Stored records
════════

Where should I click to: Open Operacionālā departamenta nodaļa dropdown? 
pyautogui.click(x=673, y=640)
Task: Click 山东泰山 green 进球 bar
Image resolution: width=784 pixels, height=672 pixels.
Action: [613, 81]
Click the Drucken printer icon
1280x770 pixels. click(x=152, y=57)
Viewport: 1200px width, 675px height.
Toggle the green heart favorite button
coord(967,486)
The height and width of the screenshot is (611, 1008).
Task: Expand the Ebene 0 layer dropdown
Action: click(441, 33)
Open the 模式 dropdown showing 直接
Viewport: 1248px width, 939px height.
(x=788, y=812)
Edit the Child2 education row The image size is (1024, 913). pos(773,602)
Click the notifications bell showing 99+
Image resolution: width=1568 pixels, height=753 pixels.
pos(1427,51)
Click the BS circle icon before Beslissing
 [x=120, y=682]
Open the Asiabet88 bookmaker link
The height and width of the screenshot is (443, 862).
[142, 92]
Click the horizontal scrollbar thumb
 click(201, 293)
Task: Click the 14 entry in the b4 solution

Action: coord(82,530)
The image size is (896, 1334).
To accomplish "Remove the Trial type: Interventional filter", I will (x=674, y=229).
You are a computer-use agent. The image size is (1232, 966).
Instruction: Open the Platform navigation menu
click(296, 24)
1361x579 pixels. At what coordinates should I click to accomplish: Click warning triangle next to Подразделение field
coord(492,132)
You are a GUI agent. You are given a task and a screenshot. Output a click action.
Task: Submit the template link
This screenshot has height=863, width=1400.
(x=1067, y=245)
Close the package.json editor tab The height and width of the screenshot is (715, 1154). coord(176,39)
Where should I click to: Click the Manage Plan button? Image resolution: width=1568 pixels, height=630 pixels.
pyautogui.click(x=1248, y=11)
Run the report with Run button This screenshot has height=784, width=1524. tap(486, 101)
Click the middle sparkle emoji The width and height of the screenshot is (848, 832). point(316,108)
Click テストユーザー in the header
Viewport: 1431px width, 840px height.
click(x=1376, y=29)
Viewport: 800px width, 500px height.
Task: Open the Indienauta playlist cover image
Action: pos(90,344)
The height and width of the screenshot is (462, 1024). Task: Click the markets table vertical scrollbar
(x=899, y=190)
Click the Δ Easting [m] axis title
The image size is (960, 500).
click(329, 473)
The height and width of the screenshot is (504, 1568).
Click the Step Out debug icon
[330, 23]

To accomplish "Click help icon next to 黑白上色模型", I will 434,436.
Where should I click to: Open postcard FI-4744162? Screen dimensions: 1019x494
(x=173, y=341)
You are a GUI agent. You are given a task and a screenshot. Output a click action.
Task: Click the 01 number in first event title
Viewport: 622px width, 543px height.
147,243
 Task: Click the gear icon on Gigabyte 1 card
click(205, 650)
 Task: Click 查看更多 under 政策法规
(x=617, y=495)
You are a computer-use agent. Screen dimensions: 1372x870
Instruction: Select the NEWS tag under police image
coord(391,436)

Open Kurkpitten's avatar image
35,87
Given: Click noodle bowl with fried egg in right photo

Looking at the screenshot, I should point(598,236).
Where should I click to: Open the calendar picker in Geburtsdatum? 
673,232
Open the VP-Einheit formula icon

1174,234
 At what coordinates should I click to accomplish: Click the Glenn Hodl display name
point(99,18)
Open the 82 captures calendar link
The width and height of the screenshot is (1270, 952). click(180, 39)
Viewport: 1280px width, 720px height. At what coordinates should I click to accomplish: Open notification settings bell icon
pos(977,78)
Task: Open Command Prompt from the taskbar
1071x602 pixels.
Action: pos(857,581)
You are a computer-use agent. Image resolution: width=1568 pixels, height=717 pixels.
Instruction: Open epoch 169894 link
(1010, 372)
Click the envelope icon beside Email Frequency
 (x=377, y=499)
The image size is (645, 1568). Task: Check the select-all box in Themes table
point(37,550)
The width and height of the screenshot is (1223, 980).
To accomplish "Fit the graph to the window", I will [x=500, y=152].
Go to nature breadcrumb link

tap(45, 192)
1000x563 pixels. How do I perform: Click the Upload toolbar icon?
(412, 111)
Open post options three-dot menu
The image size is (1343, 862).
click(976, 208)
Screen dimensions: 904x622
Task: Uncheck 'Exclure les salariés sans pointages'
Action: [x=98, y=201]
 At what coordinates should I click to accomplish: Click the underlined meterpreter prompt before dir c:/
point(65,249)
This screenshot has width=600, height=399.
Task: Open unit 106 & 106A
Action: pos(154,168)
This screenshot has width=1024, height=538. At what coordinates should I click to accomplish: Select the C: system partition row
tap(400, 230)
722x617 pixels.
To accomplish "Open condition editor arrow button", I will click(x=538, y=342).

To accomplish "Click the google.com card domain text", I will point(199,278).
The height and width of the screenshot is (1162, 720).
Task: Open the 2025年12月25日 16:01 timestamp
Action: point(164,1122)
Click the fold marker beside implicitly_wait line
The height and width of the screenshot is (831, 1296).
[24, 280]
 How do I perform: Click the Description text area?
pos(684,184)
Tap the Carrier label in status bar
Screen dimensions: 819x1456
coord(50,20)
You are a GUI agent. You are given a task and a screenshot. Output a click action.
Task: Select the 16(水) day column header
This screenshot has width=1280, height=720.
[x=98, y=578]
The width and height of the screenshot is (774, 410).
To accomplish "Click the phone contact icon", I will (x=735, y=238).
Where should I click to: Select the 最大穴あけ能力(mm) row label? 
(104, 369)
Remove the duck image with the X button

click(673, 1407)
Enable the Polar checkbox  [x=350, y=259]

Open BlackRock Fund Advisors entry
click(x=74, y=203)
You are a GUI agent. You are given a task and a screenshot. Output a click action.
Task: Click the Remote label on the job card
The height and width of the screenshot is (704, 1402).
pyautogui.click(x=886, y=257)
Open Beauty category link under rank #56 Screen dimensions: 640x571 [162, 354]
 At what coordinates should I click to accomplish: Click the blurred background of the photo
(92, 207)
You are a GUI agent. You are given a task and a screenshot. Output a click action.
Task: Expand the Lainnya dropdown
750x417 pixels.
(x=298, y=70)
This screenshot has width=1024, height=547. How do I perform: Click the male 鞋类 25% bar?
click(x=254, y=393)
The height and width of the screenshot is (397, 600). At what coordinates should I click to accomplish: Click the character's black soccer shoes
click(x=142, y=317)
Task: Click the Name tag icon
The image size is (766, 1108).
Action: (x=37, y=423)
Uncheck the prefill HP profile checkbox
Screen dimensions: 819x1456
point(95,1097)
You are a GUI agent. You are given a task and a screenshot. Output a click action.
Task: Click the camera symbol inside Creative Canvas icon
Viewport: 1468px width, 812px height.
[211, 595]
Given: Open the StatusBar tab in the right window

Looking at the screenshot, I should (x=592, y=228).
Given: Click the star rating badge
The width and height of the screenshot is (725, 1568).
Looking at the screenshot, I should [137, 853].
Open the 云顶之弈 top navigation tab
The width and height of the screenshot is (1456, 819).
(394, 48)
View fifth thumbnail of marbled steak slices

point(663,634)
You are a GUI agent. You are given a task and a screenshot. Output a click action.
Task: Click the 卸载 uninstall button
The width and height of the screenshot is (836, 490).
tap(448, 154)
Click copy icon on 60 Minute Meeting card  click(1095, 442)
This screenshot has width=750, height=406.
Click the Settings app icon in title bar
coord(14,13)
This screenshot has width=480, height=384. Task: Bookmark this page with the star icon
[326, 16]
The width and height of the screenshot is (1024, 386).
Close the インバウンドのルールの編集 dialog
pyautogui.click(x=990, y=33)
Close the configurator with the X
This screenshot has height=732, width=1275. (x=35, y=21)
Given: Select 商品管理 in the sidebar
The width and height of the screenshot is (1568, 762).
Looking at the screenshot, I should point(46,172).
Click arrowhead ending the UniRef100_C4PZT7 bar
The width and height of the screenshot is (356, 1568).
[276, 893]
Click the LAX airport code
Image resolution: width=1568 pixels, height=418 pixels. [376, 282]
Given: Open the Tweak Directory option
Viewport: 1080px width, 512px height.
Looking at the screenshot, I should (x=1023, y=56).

════════

What is needed is a copy of every line above in which "checkbox" appears.

### Reply:
Enable the Polar checkbox  [x=350, y=259]
Uncheck the prefill HP profile checkbox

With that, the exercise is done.